- **What this task involves**: Copy out the material exactly as it stands, beginning with the line that contains "Expand Despesas Variáveis" and continuing through the line that contains "point(340,258)", with both of those lines included.

** begin Task inputs **

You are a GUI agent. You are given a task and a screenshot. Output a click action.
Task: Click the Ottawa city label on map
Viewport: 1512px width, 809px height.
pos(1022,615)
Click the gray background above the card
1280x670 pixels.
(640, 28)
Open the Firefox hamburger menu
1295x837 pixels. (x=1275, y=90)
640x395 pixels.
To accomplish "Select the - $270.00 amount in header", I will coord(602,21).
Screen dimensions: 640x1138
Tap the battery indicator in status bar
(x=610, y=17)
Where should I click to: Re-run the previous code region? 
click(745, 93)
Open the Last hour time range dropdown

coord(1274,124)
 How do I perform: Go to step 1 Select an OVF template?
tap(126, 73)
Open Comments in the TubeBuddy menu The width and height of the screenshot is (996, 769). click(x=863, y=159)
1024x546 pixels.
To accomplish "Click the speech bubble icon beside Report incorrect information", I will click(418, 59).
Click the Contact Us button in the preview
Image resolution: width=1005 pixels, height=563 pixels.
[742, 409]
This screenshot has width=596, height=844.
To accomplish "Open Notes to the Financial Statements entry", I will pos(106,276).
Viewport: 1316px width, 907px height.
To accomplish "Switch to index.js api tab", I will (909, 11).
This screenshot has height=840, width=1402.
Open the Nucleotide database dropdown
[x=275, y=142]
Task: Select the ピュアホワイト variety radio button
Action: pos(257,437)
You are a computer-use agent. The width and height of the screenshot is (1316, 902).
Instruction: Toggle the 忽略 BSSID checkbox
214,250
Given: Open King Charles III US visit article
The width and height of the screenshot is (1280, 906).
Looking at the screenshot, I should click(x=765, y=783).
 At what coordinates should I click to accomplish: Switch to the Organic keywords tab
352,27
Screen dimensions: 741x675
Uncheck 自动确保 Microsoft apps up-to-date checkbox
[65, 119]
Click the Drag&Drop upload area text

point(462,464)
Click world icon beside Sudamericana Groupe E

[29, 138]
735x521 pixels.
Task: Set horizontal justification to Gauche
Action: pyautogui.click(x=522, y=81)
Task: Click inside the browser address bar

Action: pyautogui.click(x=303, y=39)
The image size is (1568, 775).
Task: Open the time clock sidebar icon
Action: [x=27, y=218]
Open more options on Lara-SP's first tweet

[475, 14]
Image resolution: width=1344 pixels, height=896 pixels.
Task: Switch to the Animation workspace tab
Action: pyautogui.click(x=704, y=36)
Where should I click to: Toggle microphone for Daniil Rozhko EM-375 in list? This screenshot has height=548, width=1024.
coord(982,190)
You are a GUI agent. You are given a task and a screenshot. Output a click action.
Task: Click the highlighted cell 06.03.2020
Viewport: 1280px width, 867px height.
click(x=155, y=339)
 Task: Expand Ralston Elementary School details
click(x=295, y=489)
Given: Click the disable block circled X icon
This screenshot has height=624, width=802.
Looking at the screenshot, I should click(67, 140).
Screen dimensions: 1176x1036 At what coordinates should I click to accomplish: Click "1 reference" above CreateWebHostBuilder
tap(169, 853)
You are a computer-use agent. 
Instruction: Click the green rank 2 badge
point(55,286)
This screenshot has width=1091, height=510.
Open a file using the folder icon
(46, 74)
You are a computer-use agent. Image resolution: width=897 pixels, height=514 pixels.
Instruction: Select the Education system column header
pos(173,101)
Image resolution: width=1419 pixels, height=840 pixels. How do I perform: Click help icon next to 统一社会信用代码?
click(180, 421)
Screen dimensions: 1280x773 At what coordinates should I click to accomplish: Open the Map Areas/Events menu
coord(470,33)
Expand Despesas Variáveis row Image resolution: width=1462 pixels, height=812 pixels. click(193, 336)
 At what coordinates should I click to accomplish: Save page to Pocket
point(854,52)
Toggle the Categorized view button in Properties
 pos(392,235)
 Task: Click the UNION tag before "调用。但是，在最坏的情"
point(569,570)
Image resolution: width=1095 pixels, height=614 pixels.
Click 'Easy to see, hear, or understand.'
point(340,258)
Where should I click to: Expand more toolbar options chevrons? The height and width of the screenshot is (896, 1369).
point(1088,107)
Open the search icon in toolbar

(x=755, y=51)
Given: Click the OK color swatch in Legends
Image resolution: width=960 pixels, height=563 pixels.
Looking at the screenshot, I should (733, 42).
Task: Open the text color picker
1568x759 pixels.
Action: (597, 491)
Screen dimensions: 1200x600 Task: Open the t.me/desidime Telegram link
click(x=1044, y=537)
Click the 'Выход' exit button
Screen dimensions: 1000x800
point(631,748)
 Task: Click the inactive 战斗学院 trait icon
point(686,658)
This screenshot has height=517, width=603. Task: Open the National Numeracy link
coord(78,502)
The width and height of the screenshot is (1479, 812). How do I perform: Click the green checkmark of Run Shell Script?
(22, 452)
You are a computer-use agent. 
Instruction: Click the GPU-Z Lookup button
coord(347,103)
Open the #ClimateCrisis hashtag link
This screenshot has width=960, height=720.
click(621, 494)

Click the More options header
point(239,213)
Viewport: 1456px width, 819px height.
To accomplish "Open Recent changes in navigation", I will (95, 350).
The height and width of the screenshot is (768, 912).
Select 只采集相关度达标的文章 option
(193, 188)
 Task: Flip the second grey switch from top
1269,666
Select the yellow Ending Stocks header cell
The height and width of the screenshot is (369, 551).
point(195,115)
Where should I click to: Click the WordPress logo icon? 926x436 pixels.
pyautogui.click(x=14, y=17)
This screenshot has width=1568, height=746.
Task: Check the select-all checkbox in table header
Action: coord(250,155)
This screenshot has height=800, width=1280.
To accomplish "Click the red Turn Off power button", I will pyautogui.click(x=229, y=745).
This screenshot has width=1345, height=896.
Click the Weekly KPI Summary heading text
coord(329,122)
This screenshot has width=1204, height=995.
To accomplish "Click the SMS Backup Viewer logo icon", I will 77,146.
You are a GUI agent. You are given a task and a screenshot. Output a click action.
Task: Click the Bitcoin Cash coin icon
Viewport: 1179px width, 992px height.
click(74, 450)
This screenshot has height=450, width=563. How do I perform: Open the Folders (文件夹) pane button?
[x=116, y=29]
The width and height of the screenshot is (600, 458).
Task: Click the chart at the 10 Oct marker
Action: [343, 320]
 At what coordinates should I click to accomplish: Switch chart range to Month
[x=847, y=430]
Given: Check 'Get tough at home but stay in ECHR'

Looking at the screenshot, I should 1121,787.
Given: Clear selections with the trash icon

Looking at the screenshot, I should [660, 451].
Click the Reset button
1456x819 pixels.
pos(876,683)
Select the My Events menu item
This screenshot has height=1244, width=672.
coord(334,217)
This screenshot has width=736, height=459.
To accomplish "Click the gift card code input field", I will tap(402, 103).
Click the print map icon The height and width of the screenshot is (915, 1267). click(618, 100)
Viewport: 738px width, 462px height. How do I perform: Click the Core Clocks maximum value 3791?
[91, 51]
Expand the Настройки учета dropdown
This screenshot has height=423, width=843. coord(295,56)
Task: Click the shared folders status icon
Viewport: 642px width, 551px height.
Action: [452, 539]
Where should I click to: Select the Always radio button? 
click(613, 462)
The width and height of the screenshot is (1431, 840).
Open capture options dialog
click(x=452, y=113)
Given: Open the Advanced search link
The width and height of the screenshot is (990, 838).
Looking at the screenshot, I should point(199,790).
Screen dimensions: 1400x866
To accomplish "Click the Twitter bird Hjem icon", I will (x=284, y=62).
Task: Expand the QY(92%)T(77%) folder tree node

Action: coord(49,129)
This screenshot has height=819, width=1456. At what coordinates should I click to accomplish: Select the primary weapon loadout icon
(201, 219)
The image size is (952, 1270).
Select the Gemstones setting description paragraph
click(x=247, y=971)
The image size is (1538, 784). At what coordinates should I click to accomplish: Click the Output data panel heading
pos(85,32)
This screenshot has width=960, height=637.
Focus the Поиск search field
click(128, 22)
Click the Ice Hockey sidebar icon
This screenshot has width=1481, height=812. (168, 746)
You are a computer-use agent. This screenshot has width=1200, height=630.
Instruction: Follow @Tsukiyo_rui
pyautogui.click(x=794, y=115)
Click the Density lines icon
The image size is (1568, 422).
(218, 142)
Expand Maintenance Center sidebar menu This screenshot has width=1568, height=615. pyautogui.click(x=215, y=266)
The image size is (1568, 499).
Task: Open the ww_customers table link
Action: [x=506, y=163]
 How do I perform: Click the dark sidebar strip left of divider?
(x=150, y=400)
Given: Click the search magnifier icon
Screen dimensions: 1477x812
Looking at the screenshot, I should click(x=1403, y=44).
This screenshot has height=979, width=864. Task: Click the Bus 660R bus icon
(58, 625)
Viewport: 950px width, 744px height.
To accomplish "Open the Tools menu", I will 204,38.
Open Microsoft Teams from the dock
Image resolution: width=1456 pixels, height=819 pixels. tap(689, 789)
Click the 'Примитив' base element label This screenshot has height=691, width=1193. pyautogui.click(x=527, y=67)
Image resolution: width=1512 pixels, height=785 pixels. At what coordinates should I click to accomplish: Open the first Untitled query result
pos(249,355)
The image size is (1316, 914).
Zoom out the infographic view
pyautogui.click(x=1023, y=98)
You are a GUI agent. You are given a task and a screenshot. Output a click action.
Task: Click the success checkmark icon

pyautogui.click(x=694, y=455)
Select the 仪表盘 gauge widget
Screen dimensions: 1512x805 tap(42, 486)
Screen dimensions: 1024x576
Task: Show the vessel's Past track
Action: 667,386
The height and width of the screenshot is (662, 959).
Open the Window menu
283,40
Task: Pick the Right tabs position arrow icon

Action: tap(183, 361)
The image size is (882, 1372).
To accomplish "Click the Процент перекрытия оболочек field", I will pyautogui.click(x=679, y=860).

** end Task inputs **

- **Correct output**:
Expand Despesas Variáveis row Image resolution: width=1462 pixels, height=812 pixels. click(193, 336)
 At what coordinates should I click to accomplish: Save page to Pocket
point(854,52)
Toggle the Categorized view button in Properties
 pos(392,235)
 Task: Click the UNION tag before "调用。但是，在最坏的情"
point(569,570)
Image resolution: width=1095 pixels, height=614 pixels.
Click 'Easy to see, hear, or understand.'
point(340,258)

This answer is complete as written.